« Je suis le disciple de celui qui est sans papier », par Mgr Bernard Ginoux
Je pensais évidemment à tous ces millions d’êtres humains condamnés à mourir dès leur conception parce qu’ils ne sont pas « aux normes », parce qu’ils dérangent, parce que la société ne veut pas les accueillir. Je voyais l’immense cortège des enfants mourant faute de soins élémentaires, ceux que les criminels enrôlent comme soldats, tous ceux qui sont vendus à des adultes pour des divertissements odieux, ceux que l’injustice sociale condamne à survivre de méfaits.
Mais plus discrets encore étaient, en fond de passion du Christ, ces malades, ces vieillards, ces handicapés abandonnés parce qu’ils n’intéressent personne tandis que des législations veulent imposer leur disparition « douce » par l’euthanasie justifiée au nom de la compassion !
Et puis venaient encore toutes les victimes des guerres, des luttes pour le pouvoir, toutes ces personnes déplacées, qui n’existent pas devant les enjeux politiques et économiques.
C’est là, qu’au milieu de bien d’autres, une catégorie de ces « crucifiés » est apparue : on les désigne souvent comme des « sans ». Ils sont sans papiers, sans travail, sans revenus, sans prestations, sans logement, sans avenir…
Je peux les rencontrer, les croiser dans la rue entre deux centres d’hébergement, ou à la porte d’un organisme caritatif. Mais la loi est formelle : l’article L.622.1 du code de l’entrée et du séjour des étrangers me dit que je ne dois pas m’en occuper… ne pas les aider.
Dans l’étranger, l’Eglise voit le Christ qui frappe à notre porte
Et puis je relisais les nombreuses prises de position de l’Eglise depuis des années : « L’Eglise se sent le devoir d’être proche, comme le bon samaritain, du clandestin et du réfugié, icône contemporaine du voyageur dépouillé, roué de coups et abandonné sur le bord de la route » Jean Paul II et au n°101 de l’instruction Erga Migrantes Caritas Christi : « Dans les étrangers » l’Eglise voit le Christ qui « plante sa tente parmi nous » (Jean 1,14) et qui « frappe à notre porte » (Apocalypse 3,20).
Ces hommes, ces femmes, ces enfants sont là à nos côtés, discrets, silencieux. Ici à Montauban en particulier, une dizaine de familles : des parents, des enfants (scolarisés chez nous !) qui sont à tout moment expulsables… Il ne s’agit pas de savoir si ce sont de « bons » ou « mauvais » étrangers, des « sans » ou « avec » papiers, il s’agit de leur dignité, de leur légitime demande d’exister en tant que famille et de pouvoir vivre sans être à nouveau séparés, abîmés, rejetés.
Tous sont nos frères et nos soeurs.
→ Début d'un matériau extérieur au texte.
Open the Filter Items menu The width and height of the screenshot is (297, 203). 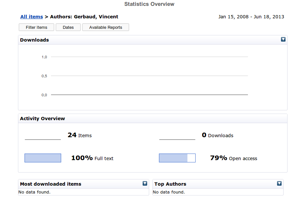click(36, 27)
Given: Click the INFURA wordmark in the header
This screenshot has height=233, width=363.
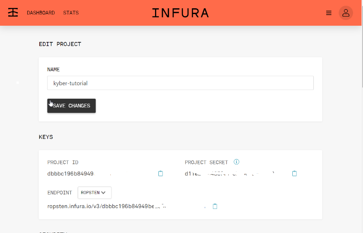Looking at the screenshot, I should tap(180, 13).
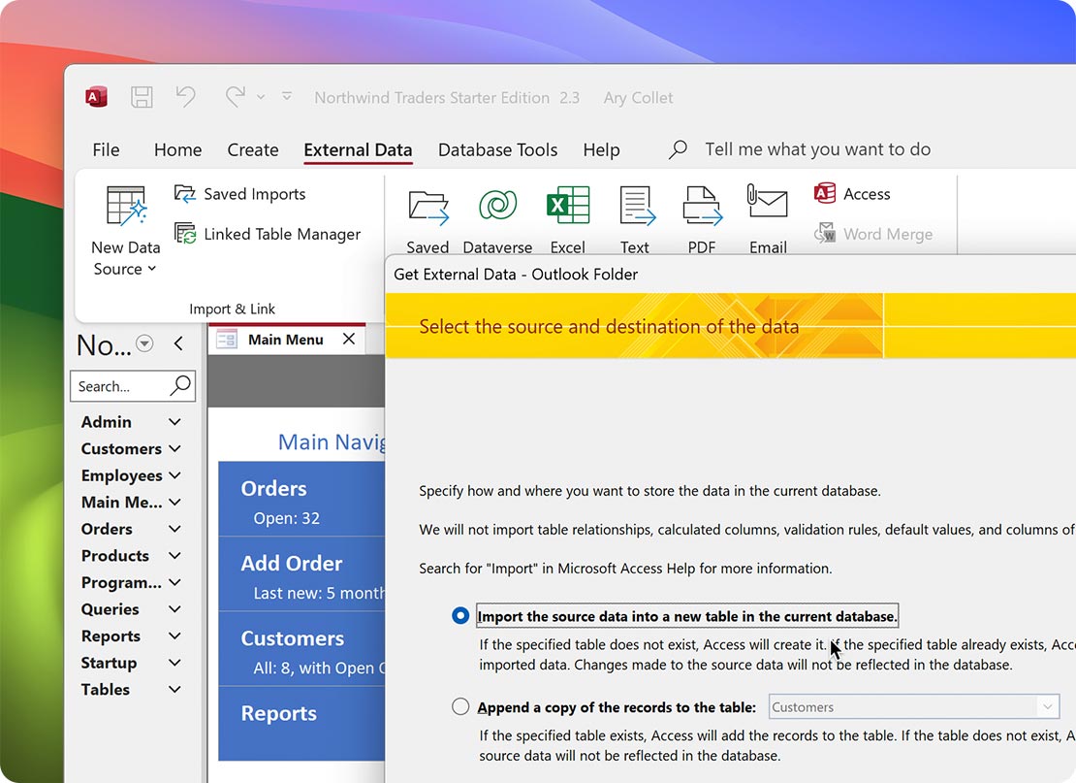Open the Customers table dropdown in dialog
The height and width of the screenshot is (783, 1076).
point(1049,706)
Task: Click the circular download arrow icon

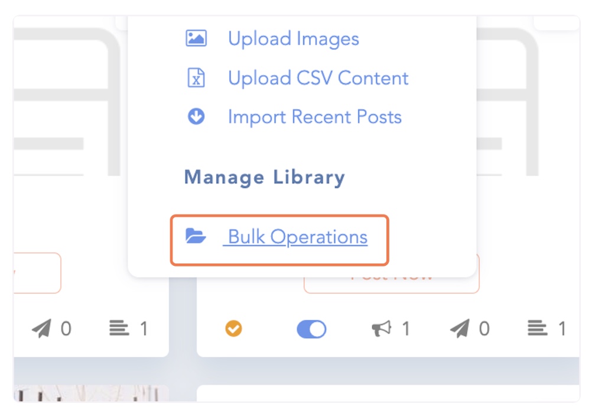Action: [x=196, y=117]
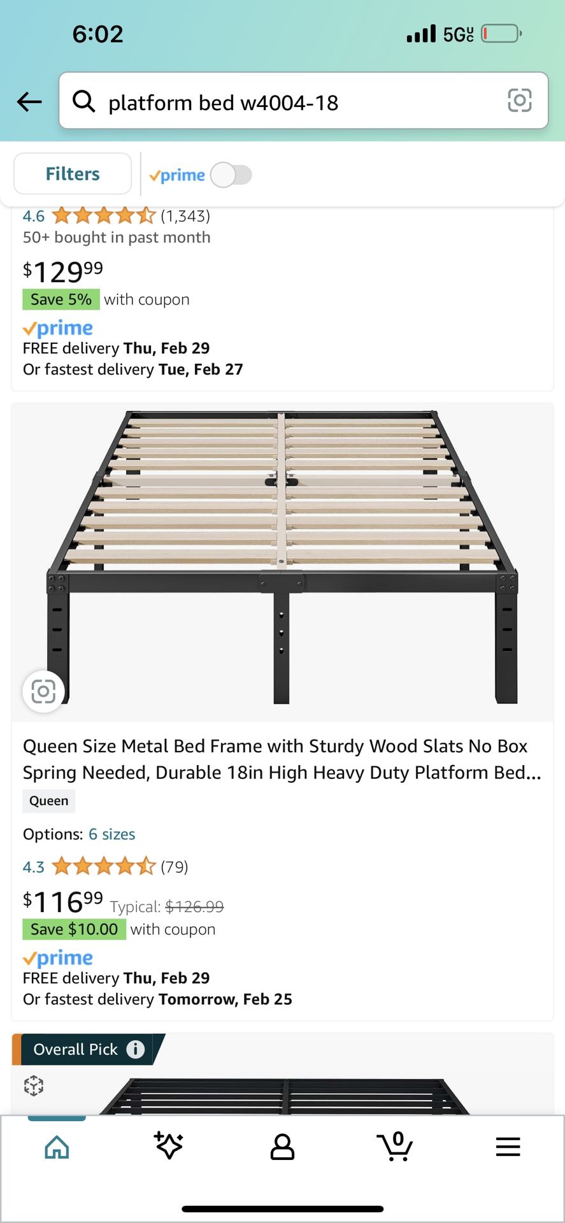Tap the Save 5% coupon badge
This screenshot has height=1223, width=565.
[x=61, y=299]
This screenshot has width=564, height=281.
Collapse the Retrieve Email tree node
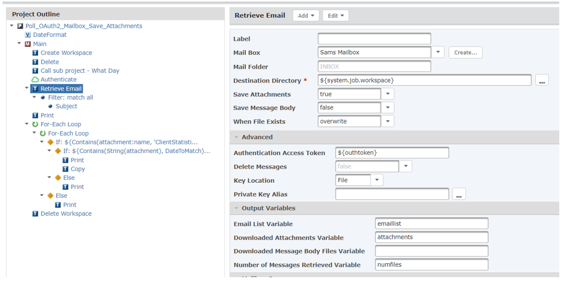(27, 88)
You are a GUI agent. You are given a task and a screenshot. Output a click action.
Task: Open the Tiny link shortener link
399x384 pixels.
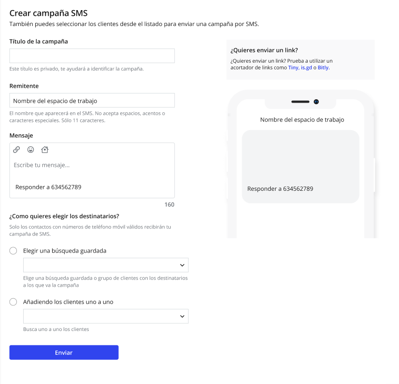tap(293, 68)
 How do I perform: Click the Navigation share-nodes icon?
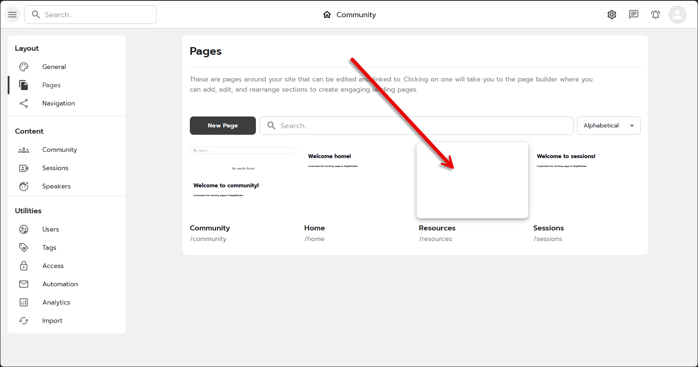pos(24,103)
Humainement, nous ne pouvons pas rejeter des familles constituées, semblables à toutes les familles.
Chrétiennement, nous avons à nous demander « que fais-tu de ton frère ? » (cf. Genèse). Nous avons à nous rappeler, selon ce qu’écrit Benoît XVI dans son encyclique « Dieu est Amour » : « La charité chrétienne est avant tout simplement la réponse à ce qui, dans une situation déterminée, constitue la nécessité immédiate. » (n°31).
« Jésus ressuscité n’avait pas d’existence légale puisqu’Il était mort ». Il ne pouvait donc avoir de papiers en règle.
Avec Saint Paul nous pouvons dire « L’amour du Christ ressuscité nous pousse » (2 Corinthiens 5,14) et nous pousse vers eux pour leur tendre la main. Dans la joie de Pâques nous sommes passés de la mort à la vie, avec le Christ nous sommes ressuscités. Il est vivant pour tous les hommes. Nous en témoignerons en aidant les autres à vivre et à vivre debout. C’est pourquoi l’Eglise se fait proche du réfugié, du migrant, du clandestin … Mais, d’ailleurs, je me suis dit « Jésus ressuscité n’avait pas d’existence légale puisqu’Il était mort ». Il ne pouvait donc avoir de papiers en règle. Si on l’avait trouvé, on l’aurait arrêté… et, pourtant, Il était Le Vivant !
Vivre Pâques dans nos vies c’est permettre à tout être humain de se relever, c’est le regarder comme celui que le Christ dans sa passion a rejoint pour le faire vivre en ressuscité.
C’est pourquoi, fidèle au Christ, fidèle à l’Eglise du Christ je suis et je serai toujours « aidant » envers toute personne humaine afin que sa dignité soit respectée. Tout chrétien, mais aussi tout citoyen, qui se réfère à la fraternité humaine ne peut que faire de même. Je suis le disciple de celui qui était « sans papiers ».